Each column header give information about that particular column. The right panel gives contextual statistics. Clicking on any column header will move the context to that particular column.
Here for example, after clicking on the Price column, we get statistics about it. We can also add some computation to sanitize the values of the column.

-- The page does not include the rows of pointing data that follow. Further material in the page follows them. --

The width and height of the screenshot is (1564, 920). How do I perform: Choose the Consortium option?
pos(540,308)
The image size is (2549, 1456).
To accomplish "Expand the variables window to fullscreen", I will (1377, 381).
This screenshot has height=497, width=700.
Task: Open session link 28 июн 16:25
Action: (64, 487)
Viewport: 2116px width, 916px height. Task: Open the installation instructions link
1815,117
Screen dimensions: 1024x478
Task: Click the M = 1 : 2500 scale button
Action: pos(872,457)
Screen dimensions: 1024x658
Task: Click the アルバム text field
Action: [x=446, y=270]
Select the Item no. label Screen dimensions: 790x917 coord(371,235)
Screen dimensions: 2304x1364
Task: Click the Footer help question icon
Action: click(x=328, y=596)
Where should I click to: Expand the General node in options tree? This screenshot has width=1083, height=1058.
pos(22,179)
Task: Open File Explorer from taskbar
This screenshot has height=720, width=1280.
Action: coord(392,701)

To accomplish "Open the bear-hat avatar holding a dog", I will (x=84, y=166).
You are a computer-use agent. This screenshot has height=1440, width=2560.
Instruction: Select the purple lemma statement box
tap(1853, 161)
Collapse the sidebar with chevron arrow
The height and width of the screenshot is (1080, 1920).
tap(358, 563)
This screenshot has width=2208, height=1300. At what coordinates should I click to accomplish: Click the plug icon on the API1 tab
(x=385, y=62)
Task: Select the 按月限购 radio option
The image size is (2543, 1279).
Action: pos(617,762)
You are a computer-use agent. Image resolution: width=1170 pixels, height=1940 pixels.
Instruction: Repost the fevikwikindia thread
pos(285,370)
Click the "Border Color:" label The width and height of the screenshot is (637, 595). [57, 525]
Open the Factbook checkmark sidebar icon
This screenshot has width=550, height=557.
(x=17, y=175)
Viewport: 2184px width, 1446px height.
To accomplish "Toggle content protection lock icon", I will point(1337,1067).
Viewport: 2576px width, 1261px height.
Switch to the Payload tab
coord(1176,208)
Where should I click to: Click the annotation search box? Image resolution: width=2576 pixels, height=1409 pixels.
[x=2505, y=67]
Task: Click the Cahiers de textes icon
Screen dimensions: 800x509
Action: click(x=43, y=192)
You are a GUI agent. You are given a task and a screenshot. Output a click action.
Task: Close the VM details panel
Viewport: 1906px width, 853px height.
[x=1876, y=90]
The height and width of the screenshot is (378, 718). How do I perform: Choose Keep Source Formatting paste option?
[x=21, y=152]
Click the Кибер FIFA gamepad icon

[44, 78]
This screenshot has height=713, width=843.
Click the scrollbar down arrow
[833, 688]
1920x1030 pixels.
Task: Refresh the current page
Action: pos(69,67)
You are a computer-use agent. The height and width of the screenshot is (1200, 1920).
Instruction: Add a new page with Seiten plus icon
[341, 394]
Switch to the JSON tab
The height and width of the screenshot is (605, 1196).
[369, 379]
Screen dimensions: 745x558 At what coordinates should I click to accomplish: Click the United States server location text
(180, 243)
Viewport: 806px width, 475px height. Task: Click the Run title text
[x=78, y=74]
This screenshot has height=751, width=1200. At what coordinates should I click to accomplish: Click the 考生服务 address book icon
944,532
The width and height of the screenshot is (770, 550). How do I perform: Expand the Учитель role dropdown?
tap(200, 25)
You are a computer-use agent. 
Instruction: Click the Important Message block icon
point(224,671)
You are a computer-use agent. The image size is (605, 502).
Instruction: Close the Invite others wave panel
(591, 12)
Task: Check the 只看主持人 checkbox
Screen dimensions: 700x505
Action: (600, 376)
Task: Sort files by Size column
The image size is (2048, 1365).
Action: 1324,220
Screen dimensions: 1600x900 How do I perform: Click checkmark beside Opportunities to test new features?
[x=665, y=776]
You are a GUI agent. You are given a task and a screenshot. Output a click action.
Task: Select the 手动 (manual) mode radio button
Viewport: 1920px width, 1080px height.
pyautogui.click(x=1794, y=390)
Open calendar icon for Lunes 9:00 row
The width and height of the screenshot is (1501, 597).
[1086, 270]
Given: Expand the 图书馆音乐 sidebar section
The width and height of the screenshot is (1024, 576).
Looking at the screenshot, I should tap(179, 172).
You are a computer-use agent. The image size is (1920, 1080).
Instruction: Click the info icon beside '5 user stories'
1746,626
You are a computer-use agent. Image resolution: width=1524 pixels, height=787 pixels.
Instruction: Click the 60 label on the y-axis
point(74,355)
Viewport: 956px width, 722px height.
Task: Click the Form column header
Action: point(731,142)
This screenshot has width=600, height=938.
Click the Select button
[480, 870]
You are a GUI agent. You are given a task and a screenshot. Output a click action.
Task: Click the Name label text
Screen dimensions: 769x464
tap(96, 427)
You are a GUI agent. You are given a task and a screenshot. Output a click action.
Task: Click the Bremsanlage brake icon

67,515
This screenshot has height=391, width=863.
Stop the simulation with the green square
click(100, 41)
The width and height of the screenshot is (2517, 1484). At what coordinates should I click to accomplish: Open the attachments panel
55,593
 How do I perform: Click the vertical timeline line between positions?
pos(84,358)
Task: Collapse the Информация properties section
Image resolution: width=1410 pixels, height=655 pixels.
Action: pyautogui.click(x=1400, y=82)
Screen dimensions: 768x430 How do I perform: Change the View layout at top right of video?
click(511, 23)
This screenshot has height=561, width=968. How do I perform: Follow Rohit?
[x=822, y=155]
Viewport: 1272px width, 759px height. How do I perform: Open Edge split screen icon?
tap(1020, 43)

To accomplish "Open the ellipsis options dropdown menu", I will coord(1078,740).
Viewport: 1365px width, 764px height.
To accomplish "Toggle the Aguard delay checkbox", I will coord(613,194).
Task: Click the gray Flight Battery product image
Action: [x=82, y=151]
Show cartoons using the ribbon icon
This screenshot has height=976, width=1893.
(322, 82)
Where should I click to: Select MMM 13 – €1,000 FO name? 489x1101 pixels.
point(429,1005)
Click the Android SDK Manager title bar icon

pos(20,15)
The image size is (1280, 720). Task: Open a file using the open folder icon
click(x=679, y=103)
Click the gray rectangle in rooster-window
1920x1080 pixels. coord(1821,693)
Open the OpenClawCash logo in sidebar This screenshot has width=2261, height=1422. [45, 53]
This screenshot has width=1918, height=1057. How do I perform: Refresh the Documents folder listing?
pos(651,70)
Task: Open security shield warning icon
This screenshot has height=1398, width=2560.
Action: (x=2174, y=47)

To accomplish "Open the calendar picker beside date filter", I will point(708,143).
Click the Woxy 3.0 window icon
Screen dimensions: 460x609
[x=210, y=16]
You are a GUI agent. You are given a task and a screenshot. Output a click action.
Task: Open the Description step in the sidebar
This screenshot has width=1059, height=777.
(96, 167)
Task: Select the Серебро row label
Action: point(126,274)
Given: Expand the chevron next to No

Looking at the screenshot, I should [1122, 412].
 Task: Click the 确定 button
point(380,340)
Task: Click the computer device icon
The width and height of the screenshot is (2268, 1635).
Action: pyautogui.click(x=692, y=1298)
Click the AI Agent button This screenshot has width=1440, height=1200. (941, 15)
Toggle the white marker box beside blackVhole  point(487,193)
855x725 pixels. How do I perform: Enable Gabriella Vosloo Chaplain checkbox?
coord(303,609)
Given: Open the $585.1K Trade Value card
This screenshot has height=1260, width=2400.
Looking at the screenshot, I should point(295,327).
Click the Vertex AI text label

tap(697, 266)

3. Configure the import type
This is valid for most of the Data Sources. KAWA supports import type configuration for CSV import, Connecting to an external system, Loading with Python. Three options are available:
Option | Description |
---|---|
Reset Before Insert | Each time the import will run, the data in KAWA will be entirely replaced with the content of the file. |
Incremental | The data from the incoming file will be appended to the data that was already imported. Based on the primary key, if some rows that were already present in KAWA are present in the file, then the values will be replaced. |
Snapshot | This mode will append all the content of the file to the existing data. Two additional columns will be created: Snapshot Id and Snapshot DateTime . |
Please refer tpo the three examples below:
3.1 Reset Before Insert
Initial import:
🔑 Stock | Position |
---|---|
WAYNE | 23 |
WONKA | 12 |
Data in KAWA after initial import:
🔑 Stock | Position |
---|---|
WAYNE | 23 |
WONKA | 12 |
The data will be copied in KAWA after the initial import, exactly as is.
Second import:
🔑 Stock | Position |
---|---|
WAYNE | 25 |
STARK | 26 |
Data in KAWA after second import:
🔑 Stock | Position |
---|---|
WAYNE | 25 |
STARK | 26 |
In the Reset Before Insert mode, the data is deleted in KAWA before importing the new position. As a result, KAWA will contain exactly a copy of the second import. My position on WONKA will be removed and a new position on STARK will be added.
3.2 Incremental
Initial import:
🔑 Stock | Position |
---|---|
WAYNE | 23 |
WONKA | 12 |
Data in KAWA after initial import:
🔑 Stock | Position |
---|---|
WAYNE | 23 |
WONKA | 12 |
The data will be copied in KAWA after the initial import, exactly as is.
Second import:
🔑 Stock | Position |
---|---|
WAYNE | 25 |
STARK | 26 |
Data in KAWA after second import:
🔑 Stock | Position |
---|---|
WAYNE | 25 |
WONKA | 12 |
STARK | 26 |
In the incremental mode, the content of the second import will be appended to the existing data. This explains why the STARK position is added, and why the WONKA position is not affected. Because the WAYNE stock was already present, its value will be updated (The initial 23 will be replaced with a 25).
3.3 Snapshot
Initial import:
🔑 Stock | Position |
---|---|
WAYNE | 23 |
WONKA | 12 |
Data in KAWA after initial import:
🔑 Stock | Position | 🔑 Snapshot id | 🔑 Snapshot date time |
---|---|---|---|
WAYNE | 23 | 1 | 2025-25-06 12:34:56 |
WONKA | 12 | 1 | 2025-25-06 12:34:56 |
Two additional columns will be added: snapshot id and snapshot date time, both of which become part of the composite primary key alongside the existing key columns. For the first import, because this is the initial snapshot, every row will receive a snapshot id of 1 and a snapshot date time set to the moment of import (e.g. 2025-06-25 12:34:56).
Second import:
🔑 Stock | Position |
---|---|
WAYNE | 23 |
WONKA | 12 |
Data in KAWA after second import:
🔑 Stock | Position | 🔑 Snapshot id | 🔑 Snapshot date time |
---|---|---|---|
WAYNE | 23 | 1 | 2025-25-06 12:34:56 |
WONKA | 12 | 1 | 2025-25-06 12:34:56 |
WAYNE | 23 | 2 | 2025-27-06 12:58:13 |
WONKA | 12 | 2 | 2025-27-06 12:58:13 |
Subsequent imports will increment the snapshot id (to 2, 3, …) and record a new snapshot date time, allowing each import to be stored as a distinct, non-destructive snapshot in the same table.